(Beginning of Given information)

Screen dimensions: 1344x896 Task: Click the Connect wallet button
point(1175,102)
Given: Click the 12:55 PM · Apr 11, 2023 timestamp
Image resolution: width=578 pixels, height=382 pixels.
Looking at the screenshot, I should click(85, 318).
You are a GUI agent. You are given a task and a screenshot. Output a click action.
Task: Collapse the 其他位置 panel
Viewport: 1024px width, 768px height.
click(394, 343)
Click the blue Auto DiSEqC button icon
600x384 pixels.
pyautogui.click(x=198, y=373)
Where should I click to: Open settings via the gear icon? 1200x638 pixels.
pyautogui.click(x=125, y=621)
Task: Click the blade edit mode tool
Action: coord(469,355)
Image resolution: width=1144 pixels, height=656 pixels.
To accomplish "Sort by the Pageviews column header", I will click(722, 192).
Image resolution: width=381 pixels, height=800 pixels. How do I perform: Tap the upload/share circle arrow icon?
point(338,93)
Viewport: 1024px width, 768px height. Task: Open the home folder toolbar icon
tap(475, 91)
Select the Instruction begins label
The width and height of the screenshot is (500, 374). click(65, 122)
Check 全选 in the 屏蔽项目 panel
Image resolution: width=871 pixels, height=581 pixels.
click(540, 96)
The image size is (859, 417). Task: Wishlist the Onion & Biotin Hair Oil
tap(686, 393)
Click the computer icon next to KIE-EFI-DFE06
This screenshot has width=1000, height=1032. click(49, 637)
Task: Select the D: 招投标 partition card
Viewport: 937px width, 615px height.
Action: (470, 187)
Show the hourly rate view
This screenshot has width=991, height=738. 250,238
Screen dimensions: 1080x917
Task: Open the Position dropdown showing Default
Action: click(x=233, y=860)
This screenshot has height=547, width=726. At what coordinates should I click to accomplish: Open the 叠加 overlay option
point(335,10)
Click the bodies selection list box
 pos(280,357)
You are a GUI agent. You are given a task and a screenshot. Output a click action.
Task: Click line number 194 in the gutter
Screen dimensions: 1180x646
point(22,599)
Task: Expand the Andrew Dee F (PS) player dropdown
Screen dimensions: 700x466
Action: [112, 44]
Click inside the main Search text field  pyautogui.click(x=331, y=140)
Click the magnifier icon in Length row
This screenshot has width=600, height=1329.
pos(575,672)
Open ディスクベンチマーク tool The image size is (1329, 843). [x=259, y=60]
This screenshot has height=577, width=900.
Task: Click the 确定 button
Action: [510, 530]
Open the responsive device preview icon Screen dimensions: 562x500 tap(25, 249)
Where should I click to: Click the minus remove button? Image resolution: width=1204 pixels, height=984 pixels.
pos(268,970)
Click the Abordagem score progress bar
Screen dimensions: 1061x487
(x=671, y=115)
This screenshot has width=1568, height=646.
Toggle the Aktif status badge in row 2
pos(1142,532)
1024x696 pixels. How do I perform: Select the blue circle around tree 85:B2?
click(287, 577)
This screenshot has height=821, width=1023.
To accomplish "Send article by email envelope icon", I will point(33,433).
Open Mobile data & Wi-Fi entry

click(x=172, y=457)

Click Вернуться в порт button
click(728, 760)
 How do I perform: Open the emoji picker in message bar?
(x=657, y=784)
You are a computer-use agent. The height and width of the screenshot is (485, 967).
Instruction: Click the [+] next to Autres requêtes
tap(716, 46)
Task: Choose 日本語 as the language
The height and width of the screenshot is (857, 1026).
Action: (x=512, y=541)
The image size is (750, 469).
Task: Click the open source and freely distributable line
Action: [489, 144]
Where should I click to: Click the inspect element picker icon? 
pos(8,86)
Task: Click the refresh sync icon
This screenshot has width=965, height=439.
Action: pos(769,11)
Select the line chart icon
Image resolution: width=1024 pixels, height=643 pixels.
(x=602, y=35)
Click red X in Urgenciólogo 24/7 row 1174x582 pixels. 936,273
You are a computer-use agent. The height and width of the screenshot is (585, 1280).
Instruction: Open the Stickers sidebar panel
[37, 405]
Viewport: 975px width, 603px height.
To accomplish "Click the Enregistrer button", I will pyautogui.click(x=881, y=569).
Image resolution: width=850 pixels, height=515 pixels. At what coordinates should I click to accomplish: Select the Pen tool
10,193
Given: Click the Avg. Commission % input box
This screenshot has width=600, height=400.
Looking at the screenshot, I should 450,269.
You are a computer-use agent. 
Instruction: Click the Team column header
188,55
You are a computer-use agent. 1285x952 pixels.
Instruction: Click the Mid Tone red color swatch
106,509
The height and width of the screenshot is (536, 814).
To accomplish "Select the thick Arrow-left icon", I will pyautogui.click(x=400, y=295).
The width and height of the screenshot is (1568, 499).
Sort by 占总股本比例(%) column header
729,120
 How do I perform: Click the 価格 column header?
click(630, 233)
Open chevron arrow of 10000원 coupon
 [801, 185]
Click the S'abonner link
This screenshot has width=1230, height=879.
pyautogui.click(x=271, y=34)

(End of Given information)

§ What you are asked to do
Please repeat the records so that each one reads exactly as it does above.

§ Problem solution
Screen dimensions: 1344x896 Task: Click the Connect wallet button
point(1175,102)
Given: Click the 12:55 PM · Apr 11, 2023 timestamp
Image resolution: width=578 pixels, height=382 pixels.
Looking at the screenshot, I should click(85, 318).
You are a GUI agent. You are given a task and a screenshot. Output a click action.
Task: Collapse the 其他位置 panel
Viewport: 1024px width, 768px height.
click(394, 343)
Click the blue Auto DiSEqC button icon
600x384 pixels.
pyautogui.click(x=198, y=373)
Where should I click to: Open settings via the gear icon? 1200x638 pixels.
pyautogui.click(x=125, y=621)
Task: Click the blade edit mode tool
Action: coord(469,355)
Image resolution: width=1144 pixels, height=656 pixels.
To accomplish "Sort by the Pageviews column header", I will click(722, 192).
Image resolution: width=381 pixels, height=800 pixels. How do I perform: Tap the upload/share circle arrow icon?
point(338,93)
Viewport: 1024px width, 768px height. Task: Open the home folder toolbar icon
tap(475, 91)
Select the Instruction begins label
The width and height of the screenshot is (500, 374). click(65, 122)
Check 全选 in the 屏蔽项目 panel
Image resolution: width=871 pixels, height=581 pixels.
click(540, 96)
The image size is (859, 417). Task: Wishlist the Onion & Biotin Hair Oil
tap(686, 393)
Click the computer icon next to KIE-EFI-DFE06
This screenshot has width=1000, height=1032. click(49, 637)
Task: Select the D: 招投标 partition card
Viewport: 937px width, 615px height.
Action: (470, 187)
Show the hourly rate view
This screenshot has width=991, height=738. 250,238
Screen dimensions: 1080x917
Task: Open the Position dropdown showing Default
Action: click(x=233, y=860)
This screenshot has height=547, width=726. At what coordinates should I click to accomplish: Open the 叠加 overlay option
point(335,10)
Click the bodies selection list box
 pos(280,357)
You are a GUI agent. You are given a task and a screenshot. Output a click action.
Task: Click line number 194 in the gutter
Screen dimensions: 1180x646
point(22,599)
Task: Expand the Andrew Dee F (PS) player dropdown
Screen dimensions: 700x466
Action: [112, 44]
Click inside the main Search text field  pyautogui.click(x=331, y=140)
Click the magnifier icon in Length row
This screenshot has width=600, height=1329.
pos(575,672)
Open ディスクベンチマーク tool The image size is (1329, 843). [x=259, y=60]
This screenshot has height=577, width=900.
Task: Click the 确定 button
Action: [510, 530]
Open the responsive device preview icon Screen dimensions: 562x500 tap(25, 249)
Where should I click to: Click the minus remove button? Image resolution: width=1204 pixels, height=984 pixels.
pos(268,970)
Click the Abordagem score progress bar
Screen dimensions: 1061x487
(x=671, y=115)
This screenshot has width=1568, height=646.
Toggle the Aktif status badge in row 2
pos(1142,532)
1024x696 pixels. How do I perform: Select the blue circle around tree 85:B2?
click(287, 577)
This screenshot has height=821, width=1023.
To accomplish "Send article by email envelope icon", I will point(33,433).
Open Mobile data & Wi-Fi entry

click(x=172, y=457)

Click Вернуться в порт button
click(728, 760)
 How do I perform: Open the emoji picker in message bar?
(x=657, y=784)
You are a computer-use agent. The height and width of the screenshot is (485, 967).
Instruction: Click the [+] next to Autres requêtes
tap(716, 46)
Task: Choose 日本語 as the language
The height and width of the screenshot is (857, 1026).
Action: (x=512, y=541)
The image size is (750, 469).
Task: Click the open source and freely distributable line
Action: [489, 144]
Where should I click to: Click the inspect element picker icon? 
pos(8,86)
Task: Click the refresh sync icon
This screenshot has width=965, height=439.
Action: pos(769,11)
Select the line chart icon
Image resolution: width=1024 pixels, height=643 pixels.
(x=602, y=35)
Click red X in Urgenciólogo 24/7 row 1174x582 pixels. 936,273
You are a computer-use agent. The height and width of the screenshot is (585, 1280).
Instruction: Open the Stickers sidebar panel
[37, 405]
Viewport: 975px width, 603px height.
To accomplish "Click the Enregistrer button", I will pyautogui.click(x=881, y=569).
Image resolution: width=850 pixels, height=515 pixels. At what coordinates should I click to accomplish: Select the Pen tool
10,193
Given: Click the Avg. Commission % input box
This screenshot has width=600, height=400.
Looking at the screenshot, I should 450,269.
You are a computer-use agent. 
Instruction: Click the Team column header
188,55
You are a computer-use agent. 1285x952 pixels.
Instruction: Click the Mid Tone red color swatch
106,509
The height and width of the screenshot is (536, 814).
To accomplish "Select the thick Arrow-left icon", I will pyautogui.click(x=400, y=295).
The width and height of the screenshot is (1568, 499).
Sort by 占总股本比例(%) column header
729,120
 How do I perform: Click the 価格 column header?
click(630, 233)
Open chevron arrow of 10000원 coupon
 [801, 185]
Click the S'abonner link
This screenshot has width=1230, height=879.
pyautogui.click(x=271, y=34)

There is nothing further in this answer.